TT: One thing, you're at a good school and that attracts players right away. Number two you have to have a great work ethic to be a good recruiter. You can't let an hour go by without making a recruiting call. Calling a coach, a player, whatever it might be. It's perseverance more than anything else. You sit down every night and you make at least 3 to 4 hours of phone calls every night. You keep information coming to them through e-mails and texts and mail outs. You try to keep that stuff going to them as much as you can. It's much hard work, perseverance, be willing to sit at 4 or 5 games a day from 8 in the morning to 11 at night, which you do so often during the summer. I think you have to have a pretty good idea for talent too and not everybody is able to do that.
GPP: Have you thought about your assistants? A lot fans have been clamoring for a "real" pitching coach since Mark Calvi left. Will you have a "real" pitching coach?

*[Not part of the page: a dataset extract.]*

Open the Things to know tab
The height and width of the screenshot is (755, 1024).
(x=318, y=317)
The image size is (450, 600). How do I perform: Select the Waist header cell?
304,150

TT: I have contacted some people and we've discussed some terms and job descriptions. I will hire a pitching coach. Mark was a good one. The guy I have in mind I am interviewing him when we're done with the press conference. He's been in professional ball and he's in college now. He's supposed to be absolutely tremendous. He's a Hispanic kid and he's not too terribly far away from here. It's not anybody from Miami.
GPP: Where did your nickname "Turtle" come from?
TT: It came from a friend in the 9th grade back in North Carolina. Back in those days I was as tall as I am now, about 6-2, but I was 155 pounds. I had a long, skinny neck and the school I caught for had green catching gear. The chest protector looked like a turtle shell. It wasn't that I was that slow, because I was a relatively fast runner.
GPP: What do you think of the FIU baseball facilities?
TT: There's a good base there. I think it has to be spruced up some. Pete [Garcia] has some plans to do some luxury boxes and things like that. Maybe move the coaches offices to another part of the stadium. Just some different ideas to do some things, which I thought were all very good ideas.
TT added he wants to coach another 20 years, so that he totals 50 years of coaching in college baseball. TT signed a four-year contract with FIU for $320,000. He added that in addition to recruiting at the tournaments in Cincy and N.C., he has compiled a list of 75 "scavengers" -- players that are still available to sign with FIU. These are junior colleges players or overlooked high schoolers.
PG announced after the TT press conference that FIU will host USC (Southern Cal) for a 3-game series next season. FIU is also working on playing FSU next season, likely in Tallahassee. No more of those road trips where the FIU bus bypasses FSU and parks in Florida A&M. To be the best, you have to play the best.